Against this background, my interests were formed---a love of architecture from the handsome examples all around me; a fascination with interiors born at my great-grandmother's house, where time had stopped before WWI, its seldom used parlor all curios and faded wallpaper and it's kitchen with iron cook stove and sink with hand pump, so much more fun than the modern plumbing at home.  A love of nature and landscape was inherited from my mother, her own intense love of the natural world forged in her childhood exploring the woods and shore around her home.  Finally, a sense of history and heritage from my father,  his history professor brother, and their delightful parents, and of course, from living in a community where the past was always palpable.  A career selling books, and then beautiful things to people who like the same, has led to interesting and enduring friendships and exposure in the design world.

A typical house in the village, built 1830, photograph 1880's

While much looks the same on the surface, the 21st century has caught up.  We're discovered.  Lattes abound, Radicchio salad, in a fashionable restaurant is as easily, perhaps more easily, found as a baked bean supper.  People from away have settled in droves, prosperity, television, and the internet have brought us in line with the 21st century.  The side streets are paved, good thing given the crushing traffic of summer tourists.  The thrill of crossing a wooden bridge and seeing through the cracks to the rushing stream below is just memory.

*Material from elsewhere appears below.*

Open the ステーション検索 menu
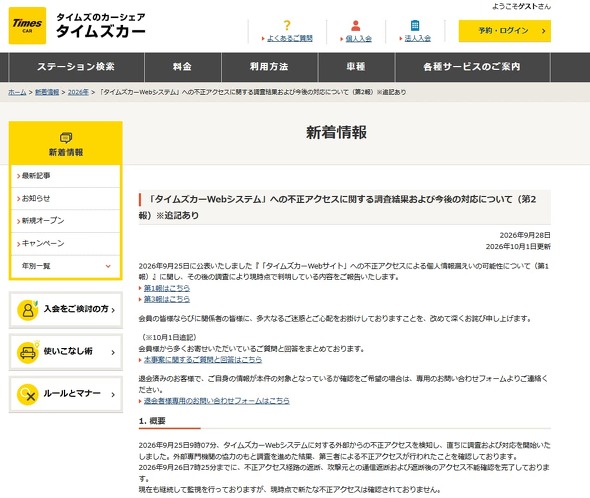 pyautogui.click(x=76, y=67)
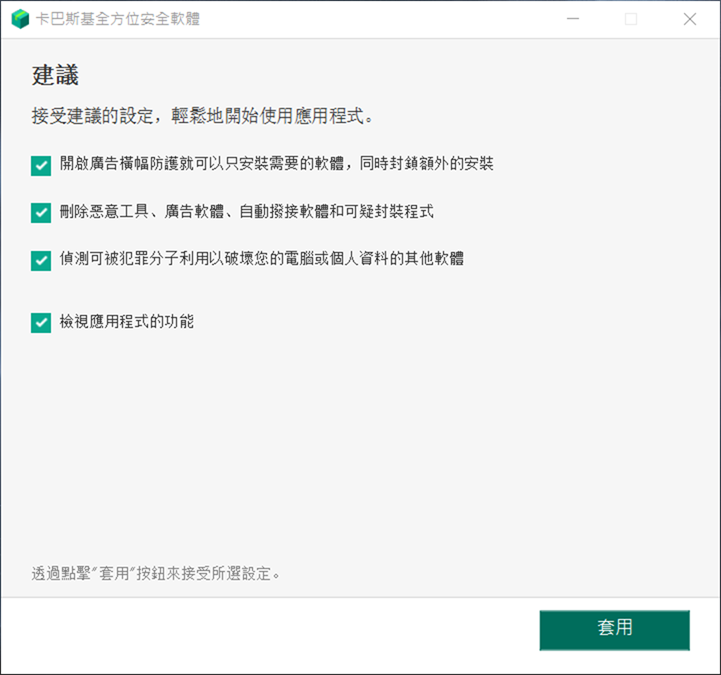
Task: Click the 自動撥接軟體和可疑封裝程式 label text
Action: click(246, 212)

My parents were (are) curious and interested about many things, and there were many road trips in my childhood to see anything and everything---rare plants growing in bogs, abandoned Federal houses on remote peninsulas, country auctions, art museums, ancient villages, egret's nests, a stretch of wild coast.  It was a visual feast, and remains so, and I hope this blog passes along some of that discovery and delight to an interested reader or two.

If you've read this far, please stay tuned.  After today, there will be few words about me, and more about things interesting and beautiful, with a New England bias showing----and pictures, lots of pictures.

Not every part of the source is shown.